Another reason for the rise in remittance inflows, according to experts, is the transfer of funds to Nepal from new labour destinations through formal channels. “Remittance from new labour destinations like South Korea has started coming through formal channels,” said Pokharel.
Currently, 35-40 percent of annual remittances enter the country through formal channels, and this proportion is expected to rise in the coming months, making the days even better for the remittance industry, according to Pokharel.
The growth in remittance has happened despite a fall in the number of workers leaving for foreign employment. According to central bank statistics, Nepali migrant worker departures plunged 39.2 percent in the first seven months of the fiscal year, compared to a 4.9 percent drop during the same period last year.
A sharp decline in the number of people leaving for Malaysia, one of the most popular labour destinations for Nepalis, dragged down departure figures.
Nepal has signed a labour agreement with Malaysia, but lack of a mechanism to resume labour migration has stymied departures to this Southeast Asian country.

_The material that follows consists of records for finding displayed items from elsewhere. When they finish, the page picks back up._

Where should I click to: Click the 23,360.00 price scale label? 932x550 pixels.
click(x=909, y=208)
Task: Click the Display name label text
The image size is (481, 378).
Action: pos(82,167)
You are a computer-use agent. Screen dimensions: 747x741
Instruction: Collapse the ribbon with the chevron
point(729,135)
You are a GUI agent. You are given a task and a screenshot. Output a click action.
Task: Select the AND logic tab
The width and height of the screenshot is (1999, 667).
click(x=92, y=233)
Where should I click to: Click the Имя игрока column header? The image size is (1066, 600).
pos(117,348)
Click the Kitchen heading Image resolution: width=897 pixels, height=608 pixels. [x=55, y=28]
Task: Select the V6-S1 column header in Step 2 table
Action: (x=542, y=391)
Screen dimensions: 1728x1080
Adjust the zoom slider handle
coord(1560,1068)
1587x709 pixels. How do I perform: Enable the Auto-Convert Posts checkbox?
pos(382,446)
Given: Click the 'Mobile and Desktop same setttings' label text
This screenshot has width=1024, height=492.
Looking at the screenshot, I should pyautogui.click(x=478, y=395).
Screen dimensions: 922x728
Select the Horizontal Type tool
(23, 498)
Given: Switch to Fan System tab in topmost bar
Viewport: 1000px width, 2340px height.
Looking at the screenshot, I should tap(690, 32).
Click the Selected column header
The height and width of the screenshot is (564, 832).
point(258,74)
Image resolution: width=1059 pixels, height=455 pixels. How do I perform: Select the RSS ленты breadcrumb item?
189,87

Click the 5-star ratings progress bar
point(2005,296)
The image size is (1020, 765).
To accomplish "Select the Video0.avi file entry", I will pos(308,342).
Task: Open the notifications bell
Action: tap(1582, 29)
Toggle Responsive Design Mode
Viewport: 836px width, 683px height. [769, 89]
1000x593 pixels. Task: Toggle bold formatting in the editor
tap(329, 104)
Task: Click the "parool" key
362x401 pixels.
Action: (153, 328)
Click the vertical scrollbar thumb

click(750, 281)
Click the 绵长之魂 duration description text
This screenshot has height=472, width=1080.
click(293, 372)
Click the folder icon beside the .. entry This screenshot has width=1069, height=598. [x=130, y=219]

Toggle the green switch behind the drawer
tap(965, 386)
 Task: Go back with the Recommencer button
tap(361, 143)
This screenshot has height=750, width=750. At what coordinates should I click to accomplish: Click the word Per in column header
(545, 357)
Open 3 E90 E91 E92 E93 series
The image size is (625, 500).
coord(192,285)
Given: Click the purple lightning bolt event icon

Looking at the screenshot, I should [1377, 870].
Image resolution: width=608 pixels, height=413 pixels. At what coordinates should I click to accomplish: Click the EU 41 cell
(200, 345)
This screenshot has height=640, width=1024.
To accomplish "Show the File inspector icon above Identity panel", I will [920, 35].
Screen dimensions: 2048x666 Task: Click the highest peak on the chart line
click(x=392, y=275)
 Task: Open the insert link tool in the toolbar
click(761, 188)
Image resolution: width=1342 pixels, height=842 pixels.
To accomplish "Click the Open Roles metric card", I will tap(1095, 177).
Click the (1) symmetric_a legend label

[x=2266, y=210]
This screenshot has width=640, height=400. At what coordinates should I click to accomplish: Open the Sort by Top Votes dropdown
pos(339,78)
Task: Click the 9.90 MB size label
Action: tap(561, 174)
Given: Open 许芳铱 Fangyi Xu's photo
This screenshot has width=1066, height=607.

The government stopped issuing work permits to workers wishing to go to Malaysia following a crackdown against agencies illegally charging hopeful migrants hefty fees under various headings. Before approvals were stopped in mid-May, more than 10,000 workers used to receive work permits for Malaysia every month, as per the statistics of the Foreign Employment Department. Once labour migration to Malaysia resumes, the growth in remittance will be phenomenal, according to Pokharel.